А кто тебе сказал, что бывает иначе? Да, каждый раз кажется, что через секунду (день, месяц) мы все будем счастливы, но что–то мешает, какая–то загвоздка в сапоге на босу ногу: лю–боль. Мне стоило определенных усилий полюбить ее, полюбившую меня после первой же ночи: еще бы, это же не помешало ей чуть не согрешить (а может быть, и согрешить — почем я знаю!) с приятелем мужа, она мне сама об этом рассказала. У меня в руке была чашка, и я, немножко драматизируя, швырнул ею в батарею, показывая, насколько разозлен.

— Просто для тебя это хороший повод порвать со мной, — сказала Она.

Я ухмыльнулся, стоя к ней спиной — у меня уже была новая любовница, страстная, грудастая и пахучая, как весенняя кошка, — затем разжал зубы и сделал официальное заявление:

— Я вовсе не собираюсь порывать с тобой…

Возможно, это и была ошибка. Большая ошибка.

Так ли, иначе, я долго носился с мыслью, что люблю ее «чуть меньше», чем она меня. А потом она успокоилась. Я же, наоборот, обезумел. Теперь я жду ее звонков, ее стука в дверь. Теперь я поминутно обижаюсь на нее за сущую ерунду — ведь и ерунда, рассуждаю я, есть легкий танец символов. По тому, сколько раз в день она звонит мне, я заключаю, как сильно она меня любит, и, если не звонит ни разу — значит, не любит вовсе. Отчаяние — злоба — месть: высушить голос, отключить телефон, изменить, угостить черной цитатой…

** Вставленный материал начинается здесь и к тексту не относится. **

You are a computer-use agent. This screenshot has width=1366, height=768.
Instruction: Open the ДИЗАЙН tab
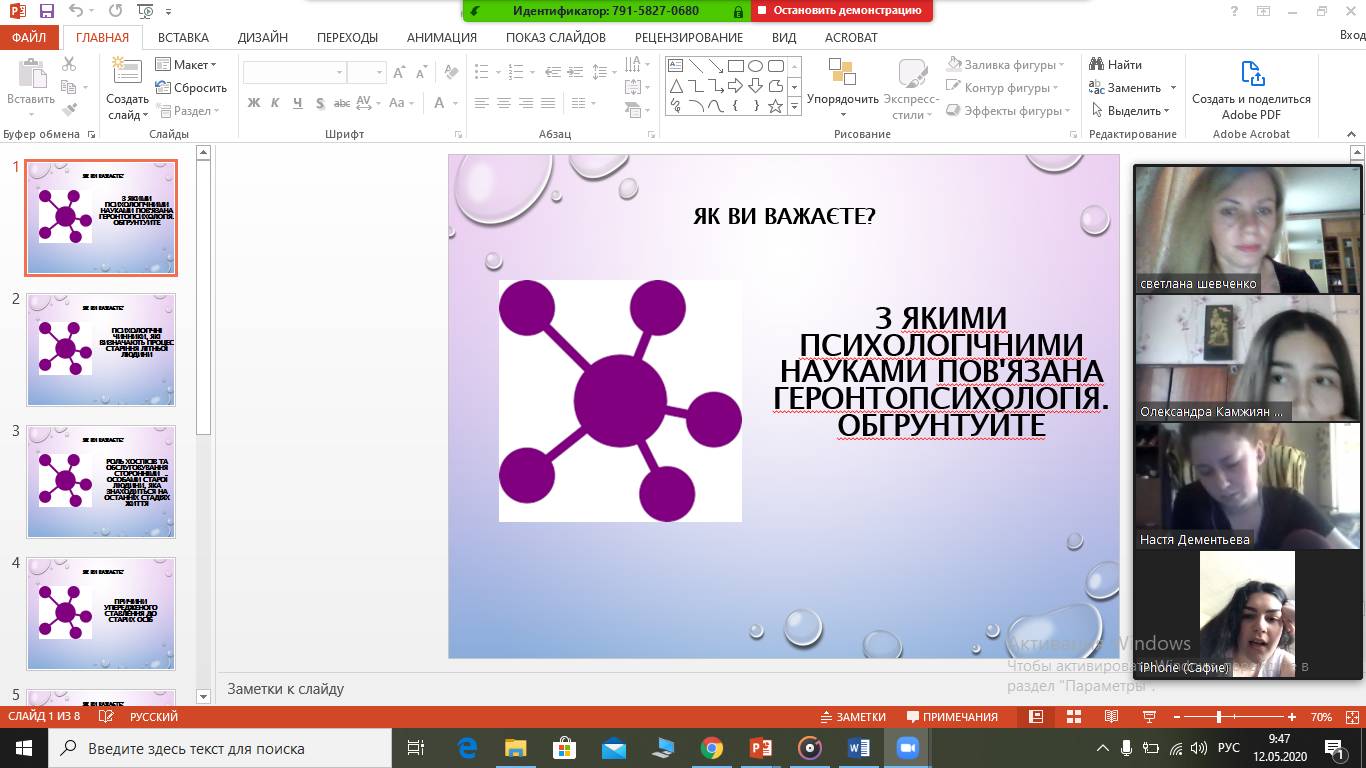[263, 37]
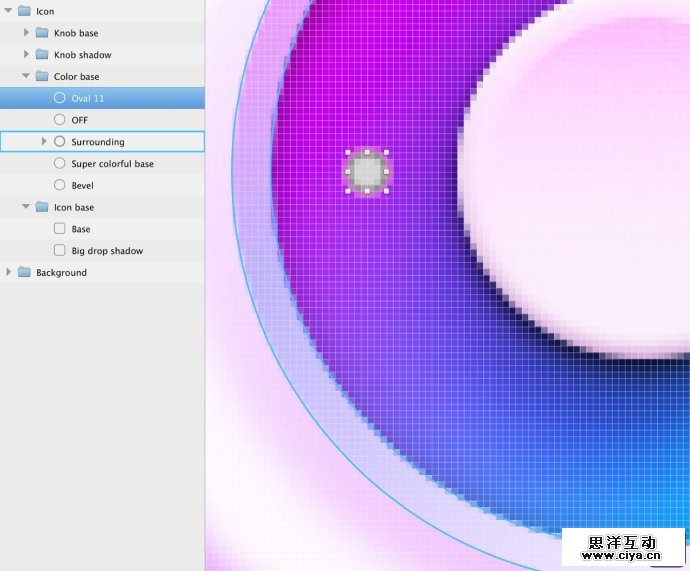Click the Knob shadow folder icon
The height and width of the screenshot is (571, 690).
click(x=42, y=55)
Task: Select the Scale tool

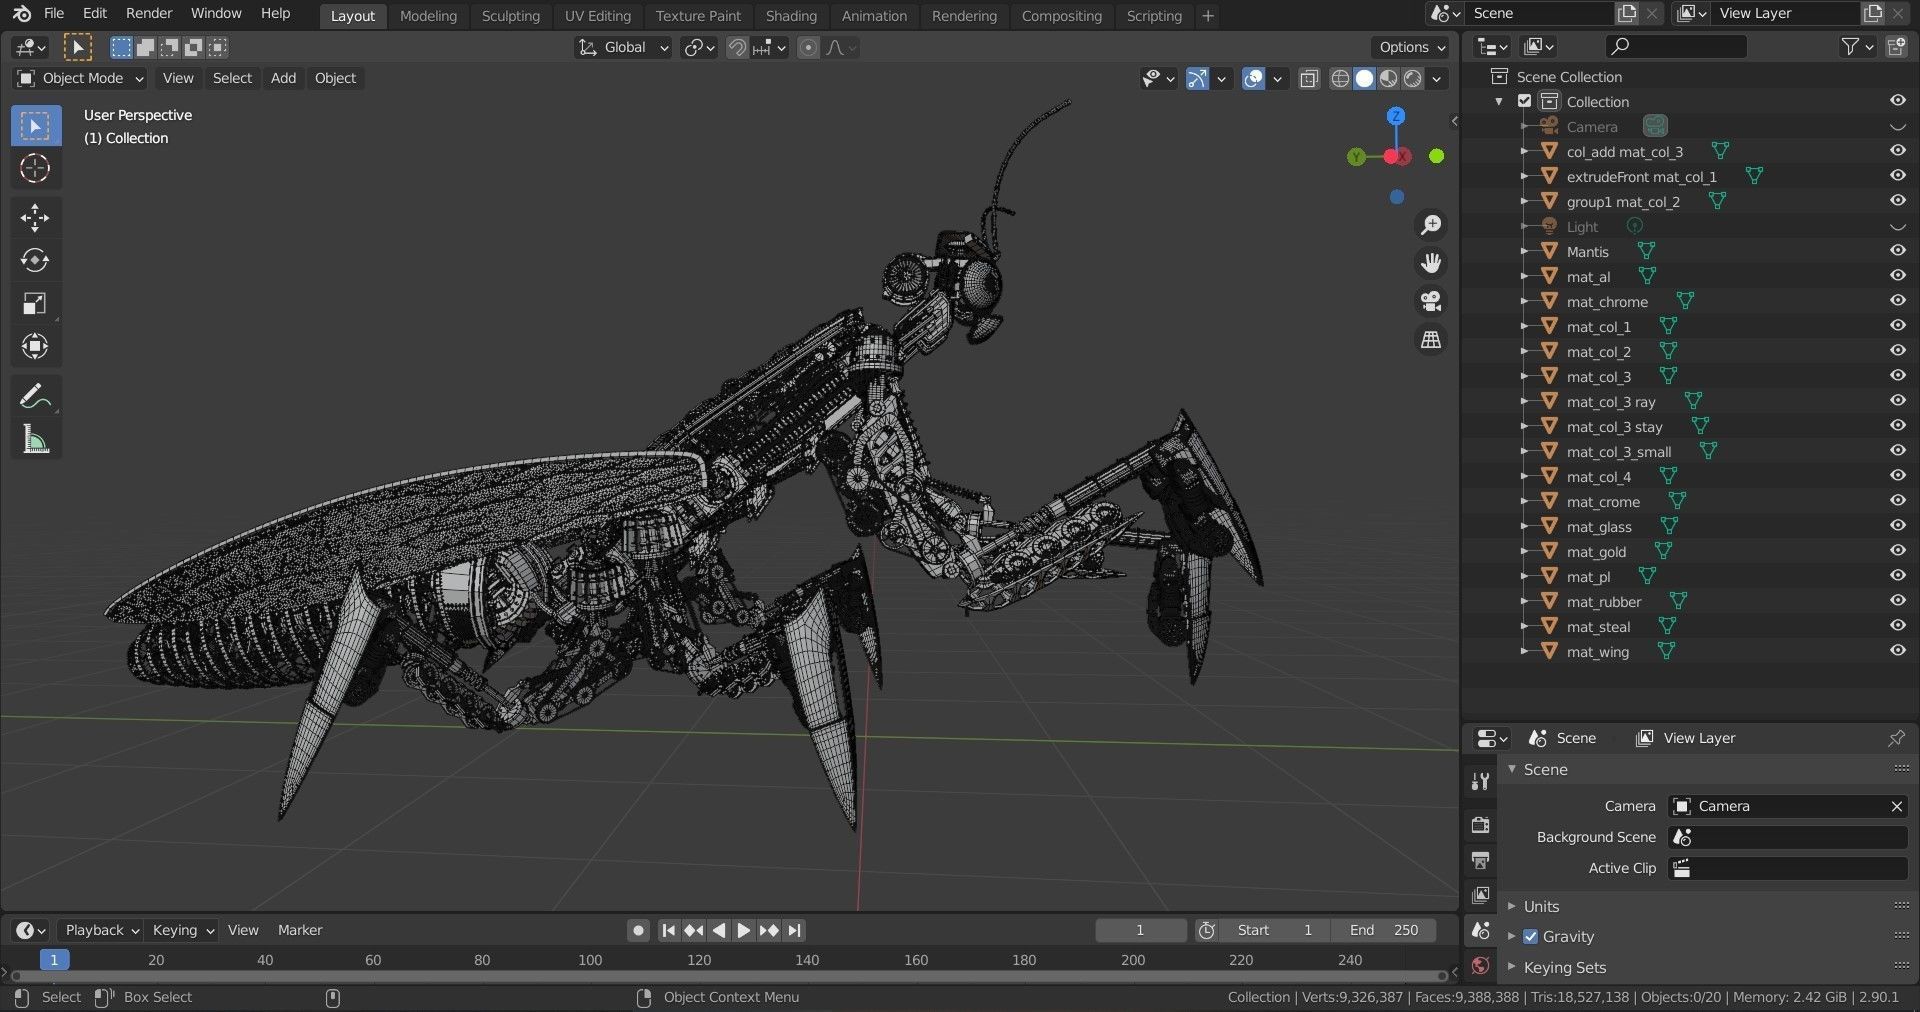Action: (35, 304)
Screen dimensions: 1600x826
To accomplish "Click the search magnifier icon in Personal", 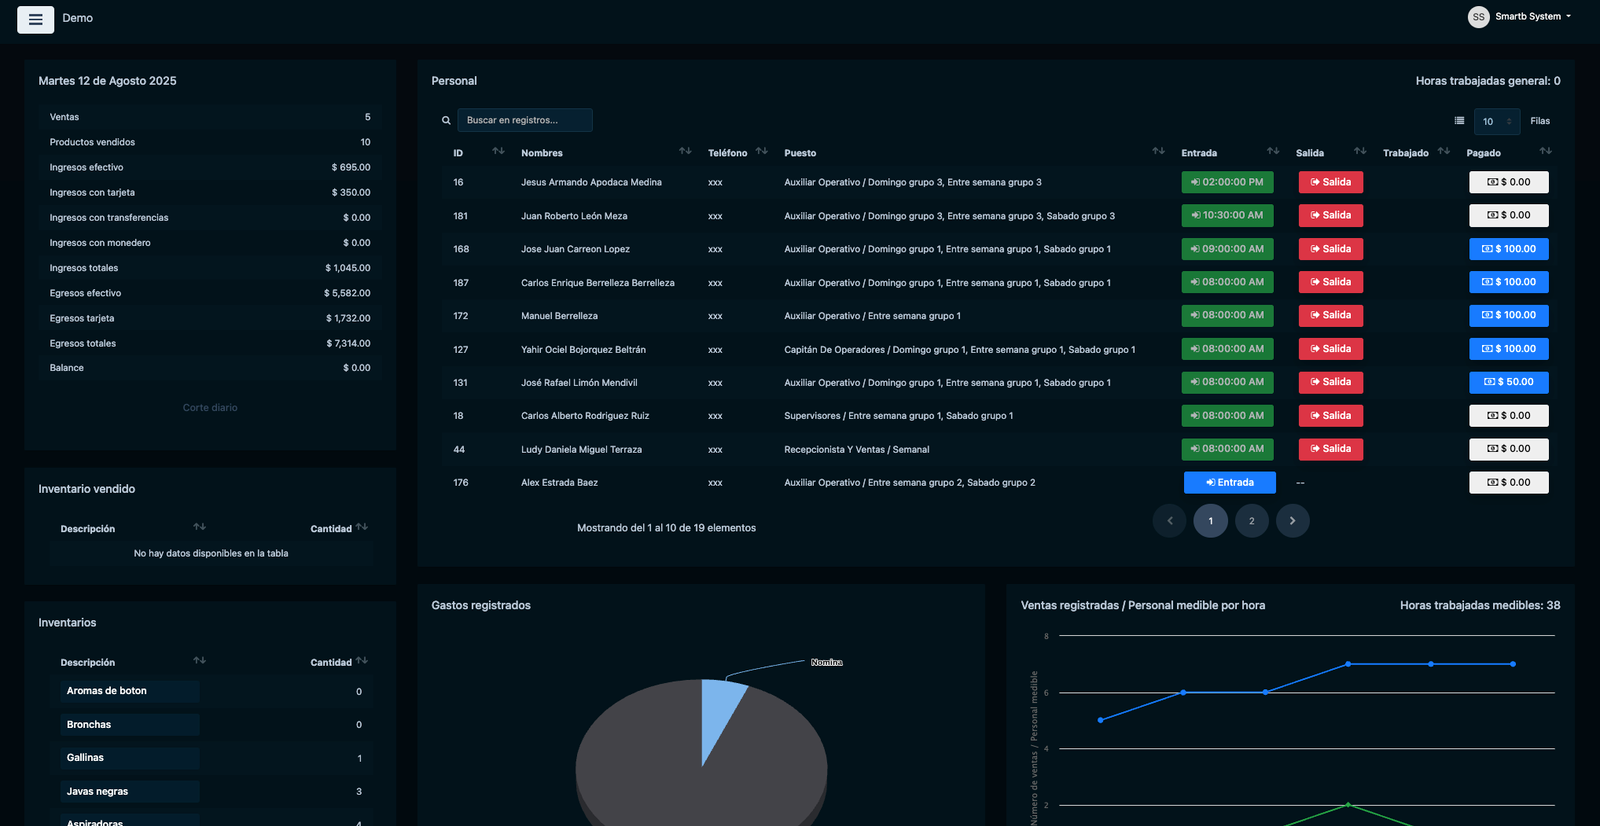I will (446, 120).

Недавняя сцена. Лежим на диване. Я пытаюсь распахнуть на ней халат, она уворачивается:

— Ты обещал сварить пельмени, вот иди вари…

— Хорошо.

Вода в кастрюльке закипает, бросаю соль, лавровый лист, высыпаю следом бледные мороженые тушки и влетаю в комнату с вопросом:

— Слушай, неужели тебе так важно доказать собственное своеволие, что ты ради этого и порвать со мной готова?

Она говорит об уважении к женщине, о том, что, если женщина не хочет, то зачем ее заставлять…

— Не хочет?! Да вокруг полно шлюх, готовых прийти сюда именно за этим! Если ты не хочешь меня, что ты тут делаешь?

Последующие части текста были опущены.